[[ RECORDS TO PROCESS open ]]
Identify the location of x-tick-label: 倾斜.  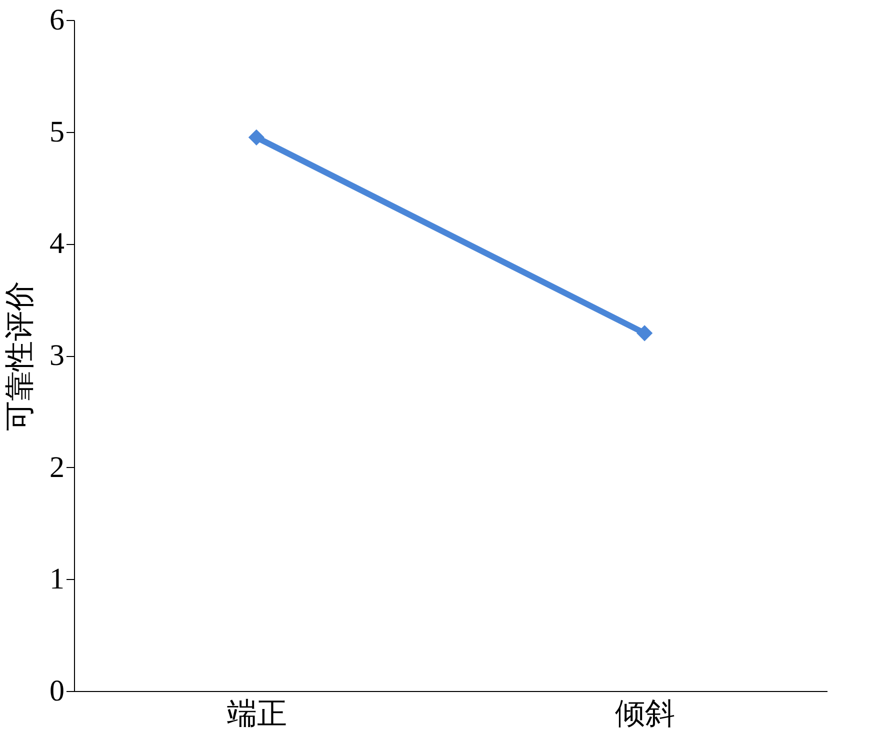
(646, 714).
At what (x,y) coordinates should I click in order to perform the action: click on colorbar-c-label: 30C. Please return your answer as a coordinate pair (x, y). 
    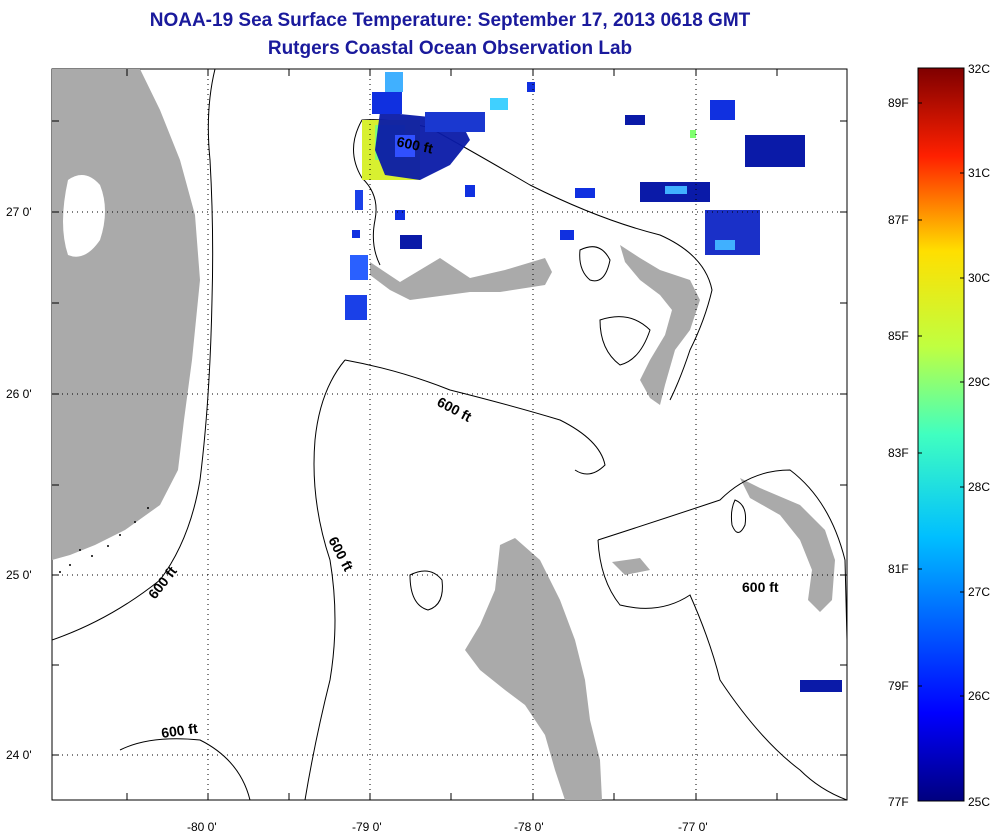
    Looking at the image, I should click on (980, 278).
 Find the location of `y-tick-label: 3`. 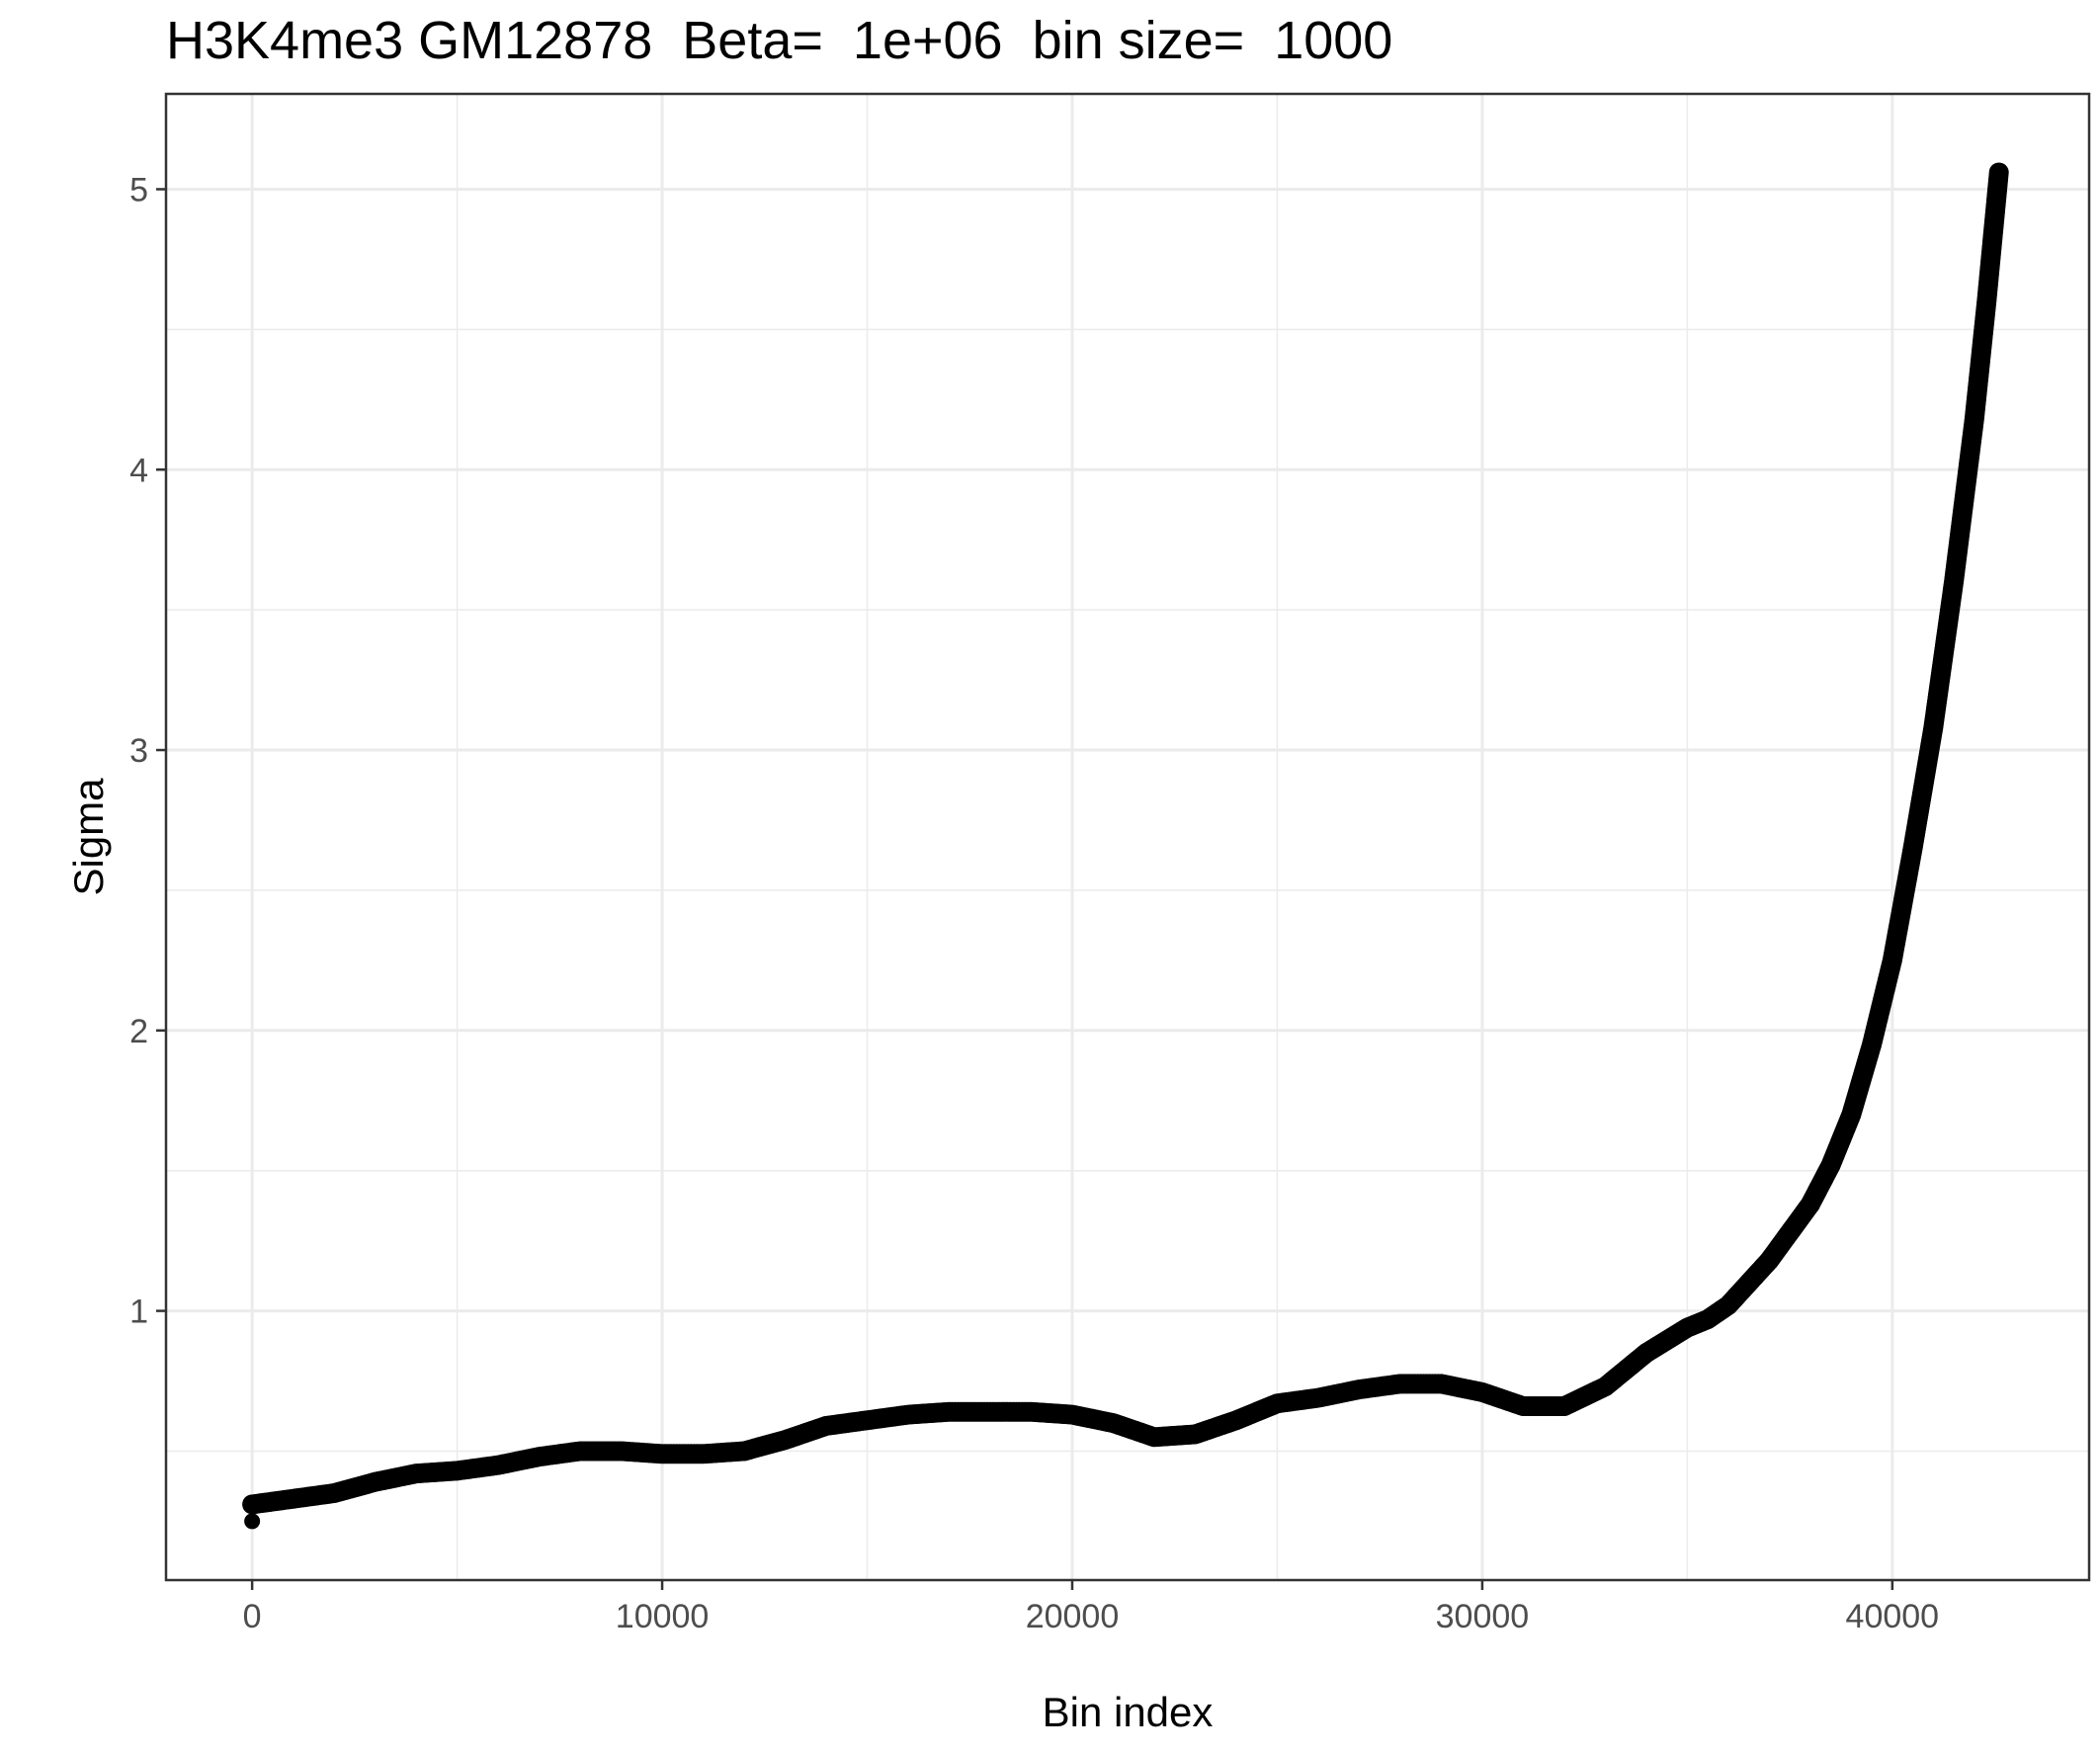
[[ RECORDS TO PROCESS closed ]]
• [EXERCISE]
Please return the records above word for word, leaving out the pictures.

• [OUTPUT OF THE EXERCISE]
Identify the location of x-tick-label: 倾斜.  
(646, 714).
At what (x,y) coordinates should I click in order to perform the action: click on colorbar-c-label: 30C. Please return your answer as a coordinate pair (x, y). 
    Looking at the image, I should click on (980, 278).
 Find the location of `y-tick-label: 3`. 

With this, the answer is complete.